TRENTO. Si erano conosciuti e piaciuti. La simpatia era poi diventata affetto e si era consolidata in una relazione affettiva. Ma se lei era innamorata, lui - evidentemente - non sa cosa significhino sentimento e rispetto: l'uomo, cinquantenne di origine nordafricana, da parecchi anni in Italia, è stato condannato a 11 anni 2 mesi di reclusione, in abbreviato, per i reati di violenza sessuale aggravata, sequestro di persona, lesioni personali aggravate, violazione di domicilio, minacce, violenza aggravata e atti persecutori.

Più di undici anni di pena, dunque, tenendo conto della diminuzione di un terzo prevista dal rito: questa la decisione del gup al termine dell'udienza, ieri pomeriggio. Il giudice ha inoltre condannato l'imputato al risarcimento dei danni a favore della donna per un importo pari a 80mila euro con provvisoria esecuzione. Disposte l'interdizione perpetua dai pubblici uffici e la libertà vigilata per tre anni.

I numerosi episodi contestati al cinquantenne, avvenuti lo scorso anno in città, sono contenuti in due pagine. Le indagini sono partite da un episodio di violenza avvenuto nelle vicinanze del luogo di lavoro della donna: lui la aveva raggiunta, presa per le braccia e strattonata. La scena era stata vista da una persona che si era rivolta al numero di emergenza "112". Per l'uomo era scattato il fermo.

Ma il racconto che la donna aveva fornito ai carabinieri non si era limitato a quel singolo episodio, andando anche indietro nel tempo. È così emersa una dolorosissima vicenda di violenze ripetute e di vessazioni, con l'uomo che cercava sempre di "tenere in pugno" la fidanzata e pretendeva di disporre di lei in ogni maniera.

La vittima ha raccontato degli abusi subìti, delle minacce che riceveva tutte le volte che cercava di ribellarsi, della paura che provava nei confronti del soggetto che pensava di amare e che invece si era rivelato un uomo violento e uno stolker, incapace di accettare la fine di una relazione.

«Le indagini - evidenzia la procura di Trento in un comunicato ufficiale - hanno consentito di ricostruire un quadro caratterizzato da reiterate condotte violente e vessatorie nei confronti della persona offesa, culminate nel giugno 2025 in episodi di violenza sessuale e privazione della libertà personale all'interno dell'abitazione della vittima».

La donna ha raccontato agli inquirenti di essere stata rinchiusa per alcuni giorni in una stanza di casa: lui aveva le chiavi e decideva a suo piacimento se e quando farla uscire, anche solo per andare in bagno, e se portarle o meno da mangiare.

Quando l'uomo l'aveva finalmente liberata, lei era tornata al lavoro come se nulla fosse, ma decisa a troncare quella relazione tossica. Innanzitutto aveva iniziato ad evitare ogni tipo di contatto.
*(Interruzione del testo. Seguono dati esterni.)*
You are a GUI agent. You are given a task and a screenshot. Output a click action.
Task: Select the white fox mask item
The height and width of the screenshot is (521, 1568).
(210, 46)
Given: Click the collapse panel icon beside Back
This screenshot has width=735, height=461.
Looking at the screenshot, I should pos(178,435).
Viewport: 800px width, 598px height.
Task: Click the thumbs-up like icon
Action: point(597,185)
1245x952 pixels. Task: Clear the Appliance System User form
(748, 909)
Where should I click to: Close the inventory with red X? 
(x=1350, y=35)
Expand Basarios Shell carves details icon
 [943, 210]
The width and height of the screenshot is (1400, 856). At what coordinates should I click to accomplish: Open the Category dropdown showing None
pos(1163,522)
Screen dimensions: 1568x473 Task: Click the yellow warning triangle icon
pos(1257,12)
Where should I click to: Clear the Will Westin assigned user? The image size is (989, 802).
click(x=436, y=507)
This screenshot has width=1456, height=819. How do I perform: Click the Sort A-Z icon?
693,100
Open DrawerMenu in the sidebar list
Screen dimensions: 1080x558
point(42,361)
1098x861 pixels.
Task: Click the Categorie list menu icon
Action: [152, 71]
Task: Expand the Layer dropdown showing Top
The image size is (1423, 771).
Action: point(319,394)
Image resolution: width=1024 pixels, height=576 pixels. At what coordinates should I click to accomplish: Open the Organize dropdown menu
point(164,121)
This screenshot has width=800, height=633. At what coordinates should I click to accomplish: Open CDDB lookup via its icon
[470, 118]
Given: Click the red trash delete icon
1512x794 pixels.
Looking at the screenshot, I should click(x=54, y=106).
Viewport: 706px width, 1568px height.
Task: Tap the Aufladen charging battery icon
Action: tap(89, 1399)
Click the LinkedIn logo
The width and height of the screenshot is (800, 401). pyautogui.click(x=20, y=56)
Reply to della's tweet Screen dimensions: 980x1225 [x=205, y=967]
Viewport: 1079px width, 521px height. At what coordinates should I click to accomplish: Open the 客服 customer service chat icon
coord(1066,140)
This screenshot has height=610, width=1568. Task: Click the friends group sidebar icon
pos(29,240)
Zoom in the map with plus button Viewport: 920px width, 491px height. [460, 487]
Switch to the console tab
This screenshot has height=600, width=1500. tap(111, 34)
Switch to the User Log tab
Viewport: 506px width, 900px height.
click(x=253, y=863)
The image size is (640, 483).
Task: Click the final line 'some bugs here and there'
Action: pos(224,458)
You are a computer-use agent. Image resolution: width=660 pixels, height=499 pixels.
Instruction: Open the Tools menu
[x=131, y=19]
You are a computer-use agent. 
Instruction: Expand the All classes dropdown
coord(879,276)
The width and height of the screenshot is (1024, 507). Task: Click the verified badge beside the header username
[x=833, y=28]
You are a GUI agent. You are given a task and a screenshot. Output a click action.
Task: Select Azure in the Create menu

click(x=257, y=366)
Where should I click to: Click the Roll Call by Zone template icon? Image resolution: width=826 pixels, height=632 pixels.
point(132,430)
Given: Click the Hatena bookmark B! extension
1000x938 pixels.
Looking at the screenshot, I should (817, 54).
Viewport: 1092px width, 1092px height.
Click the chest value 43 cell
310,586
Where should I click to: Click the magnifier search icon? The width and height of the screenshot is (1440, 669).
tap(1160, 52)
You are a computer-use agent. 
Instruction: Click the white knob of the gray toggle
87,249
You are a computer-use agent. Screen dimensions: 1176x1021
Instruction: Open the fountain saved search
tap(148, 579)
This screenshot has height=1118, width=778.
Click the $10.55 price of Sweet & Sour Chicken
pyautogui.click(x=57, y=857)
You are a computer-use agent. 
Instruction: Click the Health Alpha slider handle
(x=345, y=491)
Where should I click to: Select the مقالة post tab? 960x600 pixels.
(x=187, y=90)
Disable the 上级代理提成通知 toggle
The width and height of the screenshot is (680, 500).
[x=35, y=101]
L'uomo, non accettando la situazione, la perseguitava con telefonate e messaggi; non ottenendo alcuna risposta si era presentato sul luogo di lavoro di lei, avvicinandola contro la sua volontà e prendendola con violenza per le braccia: è stato grazie alla chiamata al "112" da parte di un cittadino che la drammatica vicenda è venuta alla luce.

Da quel giorno la donna vive in una casa protetta.